As I reported for Salon in 2003, within hours of JFK’s murder, an Agency student group in Miami was giving reporters evidence of Oswald’s pro-Castro ways. Declassified CIA records show that the group, Cuban Student Directorate, received $51,00 a month from an undercover CIA officer running “psychological warfare” operations. The group’s revelations about Oswald’s public support for Castro in New Orleans generated scores of headlines across the country that linked Kennedy’s murder to a “Castroite.” When the Cuban students proclaimed in print the next day that Oswald and Castro were the “presumed assassins,” it was the first JFK conspiracy theory to reach public print. Whether Latell knows it or not, his book is a direct descendant of this CIA-funded operation.

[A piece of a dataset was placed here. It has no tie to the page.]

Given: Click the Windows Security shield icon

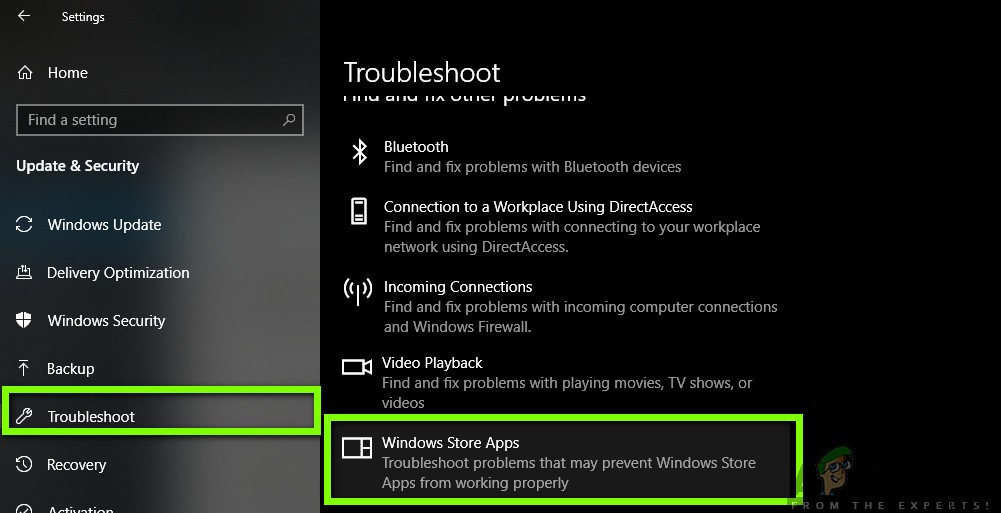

Yet in the days and weeks that followed the CIA blocked investigation of Oswald’s Cuban contacts. When U.S. Ambassador to Mexico Tom Mann pushed for such an investigation in Mexico City in the days after the assassination, Mexico City station chief Win Scott rebuffed him with the support of the FBI. In Langley, the senior CIA official in charge of reviewing Oswald files, John Whitten, wanted to investigate Oswald’s Cuban connections in Miami and New Orleans. He was promptly removed from his position by deputy CIA director Richard Helms.
The problem was that the Agency’s pre-assassination interest in Oswald, far from being “routine” as the CIA told JFK investigators in 1978, was intense. The newly declassified records showed that between 1959 and 1963 more than 40 different reports were placed in Oswald’s file, including State Department cables, intercepted personal letters and FBI reports. When Kennedy was alive, the file was controlled by the Agency’s secretive counterintelligence staff, which is responsible for detecting threats to the Agency’s operations.
Latell is aware of this record. He served as chief of the Agency’s Center for the Study of Intelligence, which oversaw the declassification of the long-secret CIA material between 1994 and 1998. But the book does not address what the Agency knew about Oswald before the assassination.
And this is what the modified limited hangout of the “Castro did it” theory achieves. It concedes errors and calls attention to new information about JFK’s death while turning public discussion away from the troubling totality of the historical record and the thousands of JFK assassination records that remain secret. We are sure to hear more of the “Castro did it” theory between now and the 50th anniversary of JFK’s death. It deserves the closest scrutiny.